* WORK REQUIRED: Each record is to be reproduced verbatim.

=== PROVIDED MATERIAL ===

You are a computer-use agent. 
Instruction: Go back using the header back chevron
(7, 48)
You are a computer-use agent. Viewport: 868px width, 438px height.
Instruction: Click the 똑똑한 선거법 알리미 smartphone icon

===

* ANSWER BELOW:
You are a computer-use agent. 
Instruction: Go back using the header back chevron
(7, 48)
You are a computer-use agent. Viewport: 868px width, 438px height.
Instruction: Click the 똑똑한 선거법 알리미 smartphone icon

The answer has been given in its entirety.